US Election 2020: A troubling standoff on sexual violence
Updated: Nov 6
It is only a matter of days before the US Presidential Election.
For many reasons it has been a campaign like no other. Even by our heavily bipartisan standards, it has been notably full of personal barbs between candidates. The gloves, and indeed the masks, are off.
And yet despite the desire to score political points on their rival, campaigners have shied away from discussing the accusations of sexual assault levied at both candidates.
Sexual violence, a persistent problem in the US, has also been absent from the presidential and vice-presidential debates. The Centers for Disease Control and Prevention has stated that one in three women has experienced some form of sexual violence in their lifetime. It is something that needs discussing at the most high-profile level.
Of course, it is absent because both sides are grappling with the risk of self-inflicted harm.
Biden, the presumed favourite, stands to benefit little from listing Trump’s accusers (at least 19, most recently Amy Dorris in September of this year) knowing it would likely bring allegations made by Tara Reade, about Biden, to the fore.
And the loose-lipped Trump has been uncharacteristically schtum – so far – on Biden.
An uncomfortable standoff has been reached.
The lack of attention on these accusations is deeply problematic but we should not be that surprised.
We are only three years removed from the #MeToo movement that took flight in 2017, and the high-profile case of Harvey Weinstein and others that followed.
We have seen evidence of positive cultural change post-#MeToo, and there are incremental changes being made to the legal structure that will help some survivors.
But this is still the nation where between 1-2% of reported rapes lead to prosecutions.
This is still the nation that watched a Supreme Court candidate face historical rape accusations in a televised hearing – and saw the accuser, Dr Christine Blasey Ford, undergo a brutal trial of her own with many casting doubt on her testimony. Trump, the President, told reporters that he was ‘100 percent’ certain that Kavanaugh did not rape Ford.
This speaks to how far we have to go.
Imagine, if you would, a candidate who would make justice for sexual assault survivors a prominent campaign issue.
They could use this election as a launching point for cultural and legislative rethink on sexual violence. It would be an opportunity to press for meaningful change to a justice system that continues to undermine witnesses. Even though legislative progress may be bogged down by bipartisan point-scoring, they would still have the Presidential platform from which to apply pressure.
They could encourage evidence-based practice that better understands how to support victims and prosecute assailants.
We know, for example, that memory testimony is terribly understood by many in the legal system.
We continue to see memory experts deployed by defendants to cast doubt on the testimony of victims, even when there is corroborating evidence.
There is an expectation for victims to recall events in a particular way – with incredible attention to detail that supersedes what most could feasibly recall about an event (and indeed, one ‘I don’t know’ is often used to undermine the whole testimony).
And there continues to be a deep misunderstanding of how memory is impacted by alcohol and by trauma.

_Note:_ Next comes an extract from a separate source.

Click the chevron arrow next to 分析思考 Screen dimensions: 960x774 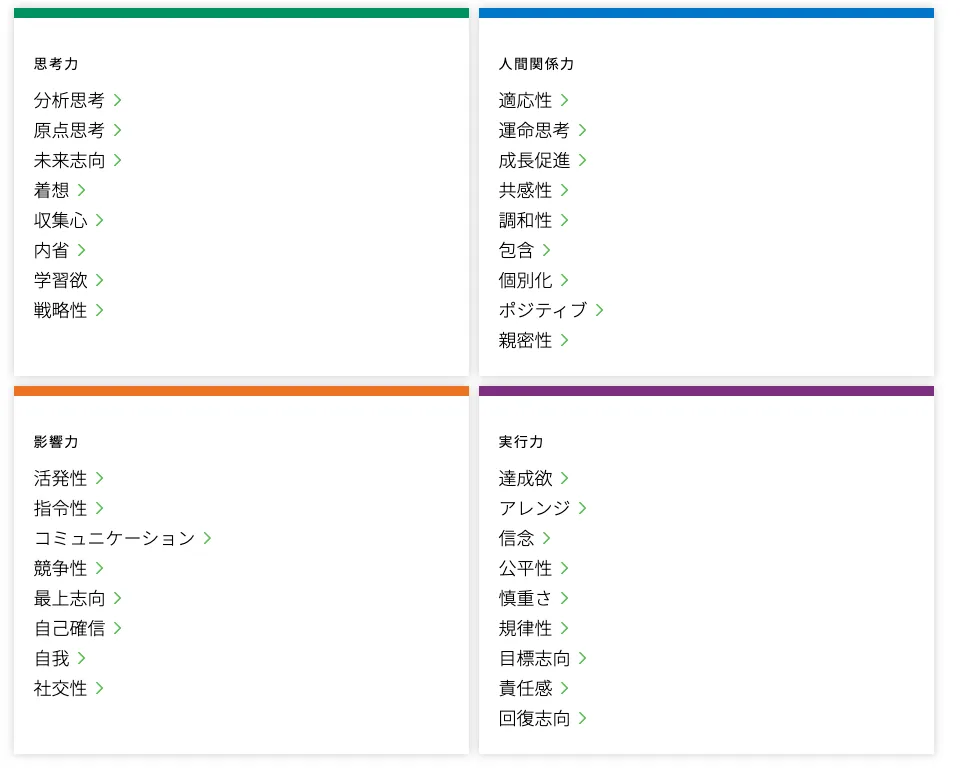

Scientific work has shown that our knowledge of alcohol’s effects on us impacts how we report our memories about events experienced while alcohol intoxicated. Alcohol is not a hallucinogenic. It doesn’t make us more likely to see things that aren’t there or remember things that didn’t happen.
Instead, alcohol is a depressant. It dulls our senses and reduces the amount of information that we can take in about events.
To compensate, people reduce the amount of information they report about crimes they have experienced or witnessed. When people recall events like these, they are more likely to recall information about which they are highly confident, and this information is usually highly accurate.
Compare this evidence of how alcohol actually effects memory with how Dr Ford was challenged during her testimony.
It tells us that, even with some recent progress, the chasm between what science tells us about memory and how our justice system works in cases of sexual assault is still vast.
The evidence is there to support meaningful change, but that would require strong leaders pushing for reform.
Sadly, the loudest voices in the US in 2020 are staying quiet because of their own history. Their silence speaks volumes.